** INSTRUCTIONS FOR THE TASK **
All lines from the one with "The height and width of the screenshot is (537, 673)." to the end of the listing below are to be transcribed exactly; both end lines are included, and no other lines are.

** RECORDS FOR THIS EXERCISE **
*** Begin section ***
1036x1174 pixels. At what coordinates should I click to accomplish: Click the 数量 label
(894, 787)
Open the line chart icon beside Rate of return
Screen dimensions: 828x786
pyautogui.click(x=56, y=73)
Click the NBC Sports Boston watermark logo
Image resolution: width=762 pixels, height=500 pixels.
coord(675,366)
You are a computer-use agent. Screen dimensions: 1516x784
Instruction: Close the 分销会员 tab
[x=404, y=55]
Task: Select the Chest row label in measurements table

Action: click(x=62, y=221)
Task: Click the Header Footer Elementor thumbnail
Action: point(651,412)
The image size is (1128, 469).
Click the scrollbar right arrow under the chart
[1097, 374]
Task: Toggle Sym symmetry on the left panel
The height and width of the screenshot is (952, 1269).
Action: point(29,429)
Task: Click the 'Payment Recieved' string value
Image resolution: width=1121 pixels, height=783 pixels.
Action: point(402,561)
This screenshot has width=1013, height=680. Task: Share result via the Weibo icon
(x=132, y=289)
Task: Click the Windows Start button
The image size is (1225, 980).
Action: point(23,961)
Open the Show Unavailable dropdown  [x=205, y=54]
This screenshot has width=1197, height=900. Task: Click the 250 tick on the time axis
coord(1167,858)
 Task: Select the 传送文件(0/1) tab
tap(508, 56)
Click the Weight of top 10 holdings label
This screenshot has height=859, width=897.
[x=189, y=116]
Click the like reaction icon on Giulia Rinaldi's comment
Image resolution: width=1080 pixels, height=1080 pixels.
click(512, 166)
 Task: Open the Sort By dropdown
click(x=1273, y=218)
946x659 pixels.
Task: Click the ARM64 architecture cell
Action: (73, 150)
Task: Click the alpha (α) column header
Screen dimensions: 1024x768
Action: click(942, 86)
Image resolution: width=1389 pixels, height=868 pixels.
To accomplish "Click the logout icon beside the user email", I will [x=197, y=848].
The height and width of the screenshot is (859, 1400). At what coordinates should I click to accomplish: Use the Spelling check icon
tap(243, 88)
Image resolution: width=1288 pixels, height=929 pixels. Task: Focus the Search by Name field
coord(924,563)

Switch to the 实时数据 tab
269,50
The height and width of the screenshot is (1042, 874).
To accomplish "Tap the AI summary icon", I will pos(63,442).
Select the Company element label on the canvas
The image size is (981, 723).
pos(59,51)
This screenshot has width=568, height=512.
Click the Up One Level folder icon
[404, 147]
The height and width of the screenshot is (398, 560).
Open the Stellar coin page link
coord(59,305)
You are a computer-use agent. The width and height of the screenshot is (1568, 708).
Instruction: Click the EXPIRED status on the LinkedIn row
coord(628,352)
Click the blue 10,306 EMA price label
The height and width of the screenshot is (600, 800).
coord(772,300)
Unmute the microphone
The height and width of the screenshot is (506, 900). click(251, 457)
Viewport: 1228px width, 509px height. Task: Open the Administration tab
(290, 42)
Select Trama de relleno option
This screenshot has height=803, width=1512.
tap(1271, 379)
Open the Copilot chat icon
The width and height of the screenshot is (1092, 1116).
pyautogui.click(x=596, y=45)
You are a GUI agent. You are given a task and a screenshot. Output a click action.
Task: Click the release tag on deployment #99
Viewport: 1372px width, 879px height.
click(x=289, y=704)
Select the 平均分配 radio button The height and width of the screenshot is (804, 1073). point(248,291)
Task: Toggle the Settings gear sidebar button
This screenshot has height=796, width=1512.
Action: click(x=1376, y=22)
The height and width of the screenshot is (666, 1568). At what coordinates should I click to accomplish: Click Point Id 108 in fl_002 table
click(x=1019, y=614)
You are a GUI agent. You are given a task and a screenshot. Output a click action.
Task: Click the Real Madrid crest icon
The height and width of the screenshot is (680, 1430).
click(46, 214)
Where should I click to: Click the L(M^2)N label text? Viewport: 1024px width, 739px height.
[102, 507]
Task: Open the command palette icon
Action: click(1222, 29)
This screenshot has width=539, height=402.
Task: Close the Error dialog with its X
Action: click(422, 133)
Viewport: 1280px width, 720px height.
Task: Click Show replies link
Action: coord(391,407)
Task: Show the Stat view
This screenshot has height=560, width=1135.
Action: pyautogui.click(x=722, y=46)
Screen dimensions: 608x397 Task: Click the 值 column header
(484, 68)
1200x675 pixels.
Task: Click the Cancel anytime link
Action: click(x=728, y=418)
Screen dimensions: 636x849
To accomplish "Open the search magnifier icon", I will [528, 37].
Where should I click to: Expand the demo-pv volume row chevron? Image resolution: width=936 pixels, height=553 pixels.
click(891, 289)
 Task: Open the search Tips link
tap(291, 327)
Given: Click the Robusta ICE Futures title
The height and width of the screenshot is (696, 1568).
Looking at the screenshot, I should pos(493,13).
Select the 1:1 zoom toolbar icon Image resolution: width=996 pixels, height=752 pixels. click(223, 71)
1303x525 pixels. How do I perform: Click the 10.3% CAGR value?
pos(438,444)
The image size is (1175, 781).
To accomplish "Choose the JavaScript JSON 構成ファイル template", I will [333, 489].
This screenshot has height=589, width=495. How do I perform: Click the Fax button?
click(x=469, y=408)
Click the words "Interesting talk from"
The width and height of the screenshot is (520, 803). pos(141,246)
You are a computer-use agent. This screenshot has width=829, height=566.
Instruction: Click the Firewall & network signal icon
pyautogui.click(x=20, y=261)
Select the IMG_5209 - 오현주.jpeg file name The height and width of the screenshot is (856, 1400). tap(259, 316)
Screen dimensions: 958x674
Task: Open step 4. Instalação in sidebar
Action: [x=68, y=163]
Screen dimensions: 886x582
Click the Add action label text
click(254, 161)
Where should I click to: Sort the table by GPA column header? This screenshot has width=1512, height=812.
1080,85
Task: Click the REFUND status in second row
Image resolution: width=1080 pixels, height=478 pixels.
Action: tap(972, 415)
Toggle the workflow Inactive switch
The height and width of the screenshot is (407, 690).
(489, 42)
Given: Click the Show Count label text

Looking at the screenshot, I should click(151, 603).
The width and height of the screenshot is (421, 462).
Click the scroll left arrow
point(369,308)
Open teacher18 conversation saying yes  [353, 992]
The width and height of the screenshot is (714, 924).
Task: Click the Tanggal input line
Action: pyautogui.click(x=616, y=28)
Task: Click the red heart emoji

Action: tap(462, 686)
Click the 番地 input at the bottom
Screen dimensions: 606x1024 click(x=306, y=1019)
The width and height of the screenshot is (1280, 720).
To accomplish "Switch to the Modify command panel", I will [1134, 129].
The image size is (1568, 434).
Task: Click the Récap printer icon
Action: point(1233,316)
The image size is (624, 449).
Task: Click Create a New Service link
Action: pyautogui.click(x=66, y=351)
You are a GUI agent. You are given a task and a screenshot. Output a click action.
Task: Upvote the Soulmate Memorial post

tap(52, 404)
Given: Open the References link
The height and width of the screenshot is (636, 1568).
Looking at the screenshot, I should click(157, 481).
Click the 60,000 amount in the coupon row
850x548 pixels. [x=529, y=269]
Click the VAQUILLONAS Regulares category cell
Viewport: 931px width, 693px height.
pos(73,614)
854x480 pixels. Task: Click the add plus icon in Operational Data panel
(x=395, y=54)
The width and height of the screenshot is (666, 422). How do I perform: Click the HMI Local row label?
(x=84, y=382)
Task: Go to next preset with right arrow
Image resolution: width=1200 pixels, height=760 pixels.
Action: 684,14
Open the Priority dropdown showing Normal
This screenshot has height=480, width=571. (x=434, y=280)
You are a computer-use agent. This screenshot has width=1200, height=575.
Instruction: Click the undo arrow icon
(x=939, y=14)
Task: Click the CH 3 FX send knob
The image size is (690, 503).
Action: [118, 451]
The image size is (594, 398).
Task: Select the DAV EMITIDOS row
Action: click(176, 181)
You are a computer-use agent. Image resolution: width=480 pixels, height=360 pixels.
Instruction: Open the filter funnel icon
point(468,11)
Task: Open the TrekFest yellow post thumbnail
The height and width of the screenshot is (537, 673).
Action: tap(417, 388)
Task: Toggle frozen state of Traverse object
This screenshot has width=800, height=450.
*** End section ***
** RESPONSE AREA **
The height and width of the screenshot is (537, 673).
Action: tap(417, 388)
Task: Toggle frozen state of Traverse object
This screenshot has width=800, height=450.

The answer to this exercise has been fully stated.